Here we verify that the two data frames have the same content.
# Demonstrate equivalence
check_equiv_frames(DT, study_results)
#> [1] TRUE
Prepare for dissemination
Filter. To preserve the anonymity of the people involved,
we remove observations with fewer than N_threshold
graduates. With the research data, we typically set this threshold to
10; with the practice data, we demonstrate the procedure using a
threshold of 5.
# Preserve anonymity
N_threshold <- 5 # 10 for research data
DT <- DT[graduates >= N_threshold]
DT
#> Key: <program, sex, race>
#> program sex race ever_enrolled graduates stickiness
#> <char> <char> <char> <int> <int> <num>
#> 1: CE Female Asian 15 10 66.7
#> 2: CE Female International 23 13 56.5
#> 3: CE Female Latine 13 6 46.2
#> ---
#> 33: ME Male Latine 79 42 53.2
#> 34: ME Male Other/Unknown 80 41 51.2
#> 35: ME Male White 1596 953 59.7
Recode. Readers can more readily interpret our charts and tables if the programs are unabbreviated.
# Recode values for chart and table readability
DT[, program := fcase(
program %like% "CE", "Civil",
program %like% "EE", "Electrical",
program %like% "ME", "Mechanical",
program %like% "ISE", "Industrial/Systems"
)]
DT
#> program sex race ever_enrolled graduates stickiness
#> <char> <char> <char> <int> <int> <num>
#> 1: Civil Female Asian 15 10 66.7
#> 2: Civil Female International 23 13 56.5
#> 3: Civil Female Latine 13 6 46.2
#> ---
#> 33: Mechanical Male Latine 79 42 53.2
#> 34: Mechanical Male Other/Unknown 80 41 51.2
#> 35: Mechanical Male White 1596 953 59.7
Add a variable. We combine race/ethnicity and sex to create a combined grouping variable.
# Create a combined category
DT[, people := paste(race, sex)]
DT[, `:=`(race = NULL, sex = NULL)]
setcolorder(DT, c("program", "people"))

Work instructions:
• 1. Output everything in the data-preparation walkthrough from "Here we verify" down to "threshold of 5.", reproduced word for word.
• 2. Write the next part of the data-preparation walkthrough, picking up right after its final line.
The listing is separate material with no connection to the data-preparation walkthrough.

Data extract:
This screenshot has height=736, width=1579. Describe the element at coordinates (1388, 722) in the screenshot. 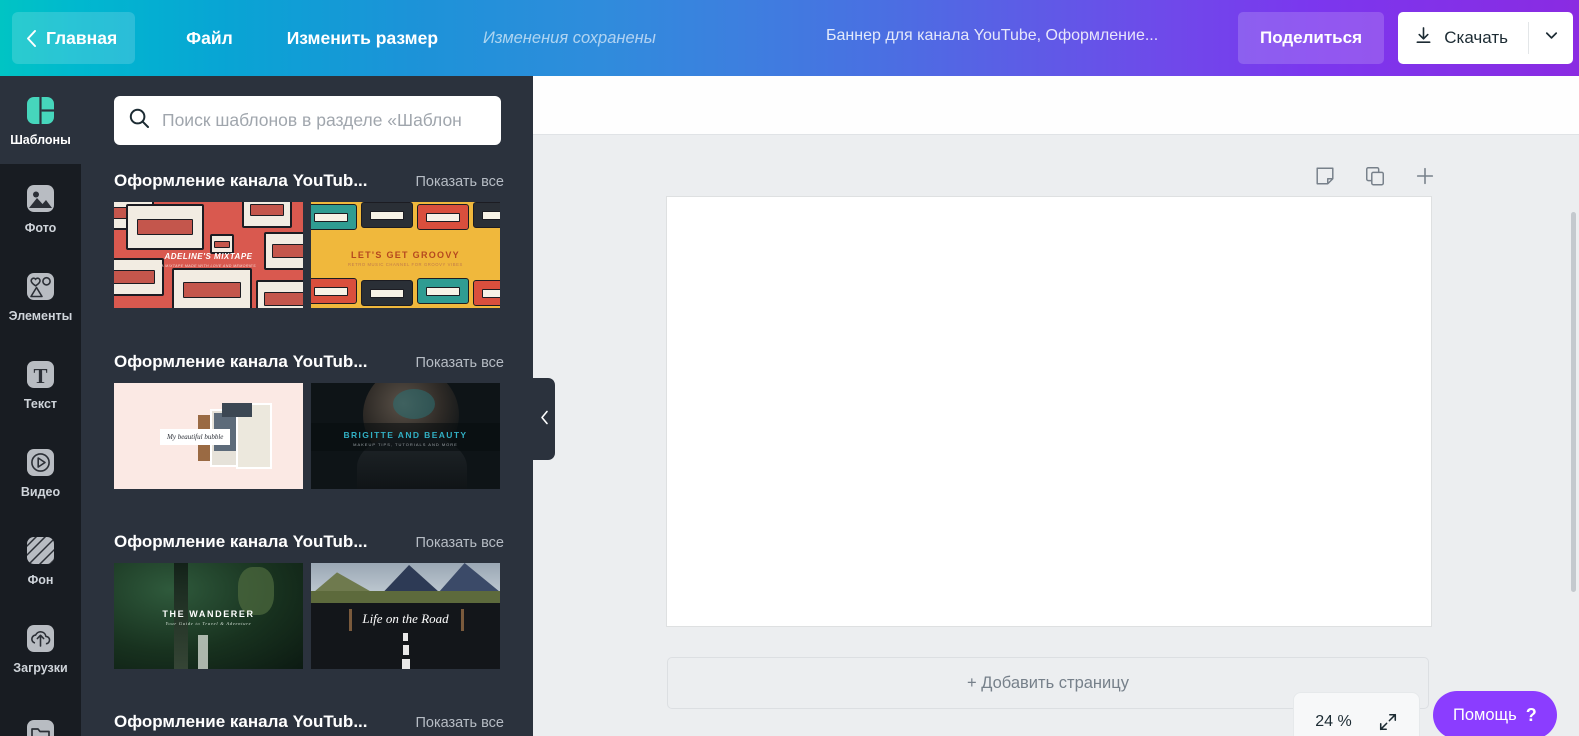

I see `expand-icon` at that location.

Expected responses:
• 1.
Here we verify that the two data frames have the same content.
# Demonstrate equivalence
check_equiv_frames(DT, study_results)
#> [1] TRUE
Prepare for dissemination
Filter. To preserve the anonymity of the people involved,
we remove observations with fewer than N_threshold
graduates. With the research data, we typically set this threshold to
10; with the practice data, we demonstrate the procedure using a
threshold of 5.

• 2.
DT
#> program people ever_enrolled graduates stickiness
#> <char> <char> <int> <int> <num>
#> 1: Civil Asian Female 15 10 66.7
#> 2: Civil International Female 23 13 56.5
#> 3: Civil Latine Female 13 6 46.2
#> ---
#> 33: Mechanical Latine Male 79 42 53.2
#> 34: Mechanical Other/Unknown Male 80 41 51.2
#> 35: Mechanical White Male 1596 953 59.7
Chart
Order factors. Order the levels of the categories. Code adapted from Multiway data and charts.
# Order the categories
DT <- order_multiway(DT,
quantity = "stickiness",
categories = c("program", "people"),
method = "percent",
ratio_of = c("graduates", "ever_enrolled")
)
DT
#> program people graduates ever_enrolled stickiness
#> <fctr> <fctr> <num> <num> <num>
#> 1: Civil Asian Female 10 15 66.7
#> 2: Civil International Female 13 23 56.5
#> 3: Civil Latine Female 6 13 46.2
#> ---
#> 33: Mechanical Latine Male 42 79 53.2
#> 34: Mechanical Other/Unknown Male 41 80 51.2
#> 35: Mechanical White Male 953 1596 59.7
#> program_stickiness people_stickiness
#> <num> <num>
#> 1: 62.4 62.7
#> 2: 62.4 47.1
#> 3: 62.4 56.0
#> ---
#> 33: 59.0 47.4
#> 34: 59.0 45.6
#> 35: 59.0 59.3
Multiway chart. Code adapted from Multiway data and charts.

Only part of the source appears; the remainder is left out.